Evaluating the effects of reducing voltage margins for energy-efficient operation of MPSoCs

Evaluating the effects of reducing voltage margins for energy-efficient operation of MPSoCs

Abstract

This letter assesses the energy efficiency gains available by aggressively reducing voltage guardbands on a commercial RISC-V Multi-Processor System-on-Chip (MPSoC).

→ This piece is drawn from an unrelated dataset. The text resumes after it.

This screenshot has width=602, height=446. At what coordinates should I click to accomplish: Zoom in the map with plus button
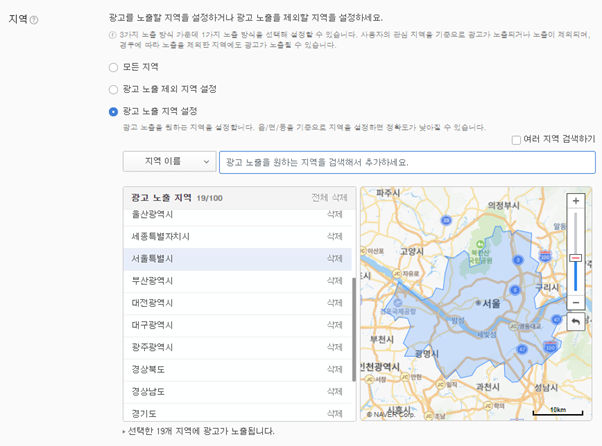point(576,201)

Standard voltage margins ensure reliability but severely limit energy efficiency, a critical requirement for embedded systems. By operating below manufacturer-defined guardbands, the researchers achieved up to 27% energy reduction for equivalent performance, supporting future development of error detection and correction schemes utilizing core redundancy.

Report

Key Highlights

  • Energy Efficiency Gain: The study demonstrated achieving up to 27% energy reduction while maintaining equivalent performance by violating the manufacturer's defined voltage guardbands.
  • Objective: The primary goal is to assess practically available margins to support the development of error detection and correction (EDAC) mechanisms that leverage multicore redundancy.
  • Target Platform: The assessment was conducted on a commercial RISC-V MPSoC.
  • Core Finding: Significant energy margins remain available when conservative voltage guardbands, designed to mitigate Process, Voltage, and Temperature (PVT) variability, are reduced.

Technical Details

  • Architecture: Multi-Processor System-on-Chip (MPSoC).
  • Subject of Evaluation: Voltage margins, also known as guardbands, which are imposed on Dynamic Voltage and Frequency Scaling (DVFS) systems.
  • Error Mitigation Strategy (Proposed Future Work): The work motivates the use of the inherent redundancy of multicore architectures to develop schemes capable of mitigating errors caused by aggressive voltage margin reduction (e.g., hardware/software EDAC).
  • Variability Mitigation: Guardbands traditionally account for PVT (Process, Voltage, and Temperature) variability effects to assure system correctness.
  • Journal Publication: The findings were formally published in the IEEE Embedded Systems Letters (Volume 16, Issue 1, March 2024).

Implications

  • Maximizing RISC-V Efficiency: Since RISC-V is heavily deployed in embedded and custom hardware domains, this research provides concrete data showing how far commercial RISC-V chips can be pushed beyond conservative vendor specifications for improved power efficiency.
  • Shift in Reliability Approach: The findings suggest a move away from relying solely on static, conservative voltage margins toward dynamic, active fault tolerance schemes (like redundant execution across cores) to achieve aggressive energy savings while maintaining reliability.
  • Advancement in DVFS: This evaluation paves the way for advanced DVFS techniques that dynamically reduce voltage guardbands based on real-time operational conditions, critical for next-generation low-power IoT and edge computing RISC-V devices.
  • Competitive Advantage: Achieving 27% energy reduction represents a significant competitive advantage for RISC-V based solutions in power-constrained environments.